Sejak era Soeharto sampe era SBY Selama 50 tahun AS nyaman menyedot kekayaan alam Indonesia nyaris tanpa gangguan dari pihak manapun. Pasca perang dingin, dunia mengalami relaxasi dan kontraksi politik dimana sebelumnya terdiri dari dua blok yaitu komunis (Uni Soviet) dan liberalis (AS), perlahan berubah menjadi blok BARAT, ISLAM, dan CHINA. Di era perang dingin AS menjadikan Islam sebagai sekutunya melawan komunis namun pasca perang dingin justru Islam babak belur habis habisan di hajar oleh AS.
Tidak berlebihan jika Panglima TNI Jenderal Gatot Nurmatyo pernah menyampaikan tentang oil peak theory karena sebetulnya dari semua ideologi apapun yang menjadi dasar imperialisme adalah penguasaan sumber daya alam. Contohnya slogan renaisance gold, glory, gospel yang utama adalah gold baru gospel.
China yang di era perang dingin sempat mengalami bencana kelaparan (sekitar 40 juta orang tewas) padà tahun 1958 s/d 1960-an kini bangkit menggantikan Uni Soviet menantang AS. Dan tentu saja Indonesia adalah ladang utama yang harus di rebut dari AS. Indonesia kini masuk dalam pusaran pertarungan Barat dan China dimana Indonesia memiliki sumber daya alam yang melimpah serta berpenduduk mayoritas Islam.
AS sebetulnya sudah hampir kehilangan kendali terhadap Indonesia ketika gagal menempatkan capresnya bertarung dalam pilpres 2014. Prabowo tidak mungkin mereka dekati karena terlalu kental ke arah Islam sementara Jokowi kemungkinan merupakan proxy China. Artinya satu langkah lagi Indonesia akan beralih tuan dari AS ke China. Apakah AS diam saja melihat lumbung padinya di ambil China ?? Tentu tidak !!! Di sinilah peran Harry Tanoe sebagai proxy terbuka AS mencoba memainkan perannya.

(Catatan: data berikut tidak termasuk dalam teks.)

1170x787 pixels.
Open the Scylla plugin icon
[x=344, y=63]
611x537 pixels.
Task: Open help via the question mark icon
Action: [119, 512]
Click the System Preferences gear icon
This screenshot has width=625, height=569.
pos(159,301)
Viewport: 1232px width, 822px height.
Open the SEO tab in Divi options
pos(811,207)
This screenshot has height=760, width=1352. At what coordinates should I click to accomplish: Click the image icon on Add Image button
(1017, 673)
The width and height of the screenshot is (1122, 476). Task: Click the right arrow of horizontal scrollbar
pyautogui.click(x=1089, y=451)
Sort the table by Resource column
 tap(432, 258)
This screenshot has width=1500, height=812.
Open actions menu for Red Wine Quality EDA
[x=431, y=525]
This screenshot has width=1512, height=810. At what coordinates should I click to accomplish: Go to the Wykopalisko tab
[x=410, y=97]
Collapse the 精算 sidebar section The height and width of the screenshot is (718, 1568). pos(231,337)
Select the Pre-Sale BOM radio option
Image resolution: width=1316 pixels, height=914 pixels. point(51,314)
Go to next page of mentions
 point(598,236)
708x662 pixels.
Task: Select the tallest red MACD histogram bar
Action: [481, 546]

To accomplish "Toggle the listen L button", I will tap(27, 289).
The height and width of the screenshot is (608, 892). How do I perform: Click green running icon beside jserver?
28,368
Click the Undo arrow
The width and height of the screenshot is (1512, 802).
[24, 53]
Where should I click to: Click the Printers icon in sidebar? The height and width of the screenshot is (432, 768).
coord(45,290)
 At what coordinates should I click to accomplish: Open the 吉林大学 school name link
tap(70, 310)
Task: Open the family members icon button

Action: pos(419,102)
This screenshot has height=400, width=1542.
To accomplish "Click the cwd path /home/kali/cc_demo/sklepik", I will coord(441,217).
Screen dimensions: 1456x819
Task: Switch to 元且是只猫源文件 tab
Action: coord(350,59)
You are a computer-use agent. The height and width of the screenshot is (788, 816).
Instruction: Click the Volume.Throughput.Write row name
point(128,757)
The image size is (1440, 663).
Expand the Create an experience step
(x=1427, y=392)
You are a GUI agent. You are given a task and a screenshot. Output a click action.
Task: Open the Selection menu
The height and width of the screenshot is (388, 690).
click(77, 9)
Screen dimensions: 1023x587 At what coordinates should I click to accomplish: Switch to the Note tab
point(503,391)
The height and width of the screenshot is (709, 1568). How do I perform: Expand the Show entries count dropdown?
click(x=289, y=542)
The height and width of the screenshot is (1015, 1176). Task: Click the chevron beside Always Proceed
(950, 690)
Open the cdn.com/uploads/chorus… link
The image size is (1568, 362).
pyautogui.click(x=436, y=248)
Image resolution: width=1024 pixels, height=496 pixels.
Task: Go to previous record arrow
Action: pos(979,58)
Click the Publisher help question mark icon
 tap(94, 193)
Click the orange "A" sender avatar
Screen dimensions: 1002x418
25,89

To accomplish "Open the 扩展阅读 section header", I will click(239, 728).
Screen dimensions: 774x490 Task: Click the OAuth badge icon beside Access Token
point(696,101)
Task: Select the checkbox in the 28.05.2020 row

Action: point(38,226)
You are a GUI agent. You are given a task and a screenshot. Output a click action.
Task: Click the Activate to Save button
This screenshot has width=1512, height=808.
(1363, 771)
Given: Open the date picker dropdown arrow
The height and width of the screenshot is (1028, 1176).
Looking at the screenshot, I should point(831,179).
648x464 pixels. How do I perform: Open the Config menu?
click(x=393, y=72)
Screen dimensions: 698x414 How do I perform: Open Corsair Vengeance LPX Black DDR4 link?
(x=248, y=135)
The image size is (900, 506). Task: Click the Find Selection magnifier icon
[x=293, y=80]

China sebenarnya sudah sangat percaya diri menguasai Indonesia, karena pengusaha Indonesia keturunan china lebih pro ke tanah leluhurnya, segala bukit strategis sudah mereka kuasai mulai dari media sampe ke sendi sendi hukum dan politik. Saking percaya dirinya mereka, sampai-sampai Ahok merasa tidak perlu lagi berbaik baik lagi dengan kelompok pribumi mayoritas. Dan... kemudian terjadilah insiden itu.....
Ahok sebetulnya bukan pemeran utama dalam perang ini dia hanyalah wayang dari taipan naga, sementara taipan naga adalah proxy China, namun ahok merasa ge er seolah olah dia yang mempunyai kekuatan.
Ucapan Ahok itu tentu merupakan insiden lidah yang tidak di rencanakan meski itu menunjukan alam bawah sadarnya yang membenci kaum Muslimin. Tetapi reaksinya di luar perkiraan mereka karena ternyata masih sangat banyak kaum Muslimin yang masih merasà memiliki agamanya di tengah terjangan sekulerisasi dan disinformasi yang di lakukan media mereka.
Di tengah gejolak ini Hari Tanoe selaku proxy barat mencoba mengail di air keruh. Dengan wajah yang berbeda dari Ahok dia mencoba melakukan pendekatan pada kaum muslimin
Sebagai muslim tentu kita tetap akan menjadikan Ahok bersalah karena penistaan agama yang dilakukannya namun seyogyanya tetap memandang koridor yang lebih luas karena kalau umat Islam di Indonesia tidak memainkan perannya dengan benar maka akan seperti pelanduk yang mati di tengah tengah dua gajah yang bertarung. Mau Ahok atau Hari Tanoe semuanya sama sama proxy dari imperialis asing dan aseng yang memperebutkan daerah jajahan. Mereka hanyalah puncak dari sebuah gunung es.
Pemahaman peta ini akan membuat kita semakin waspada dan menyadari siapa musuh umat Islam yang sebenarnya. Dan semoga umat Islam di Indonesia bisa menari diatas irama gendang yang diciptakannya sendiri bukan menari diatas irama gendang orang lain. Tidak berlebihan pula kalau Panglima TNI pernah menyatakan bahwa Umat Islam di Indonesia adalah benteng terakhir NKRI.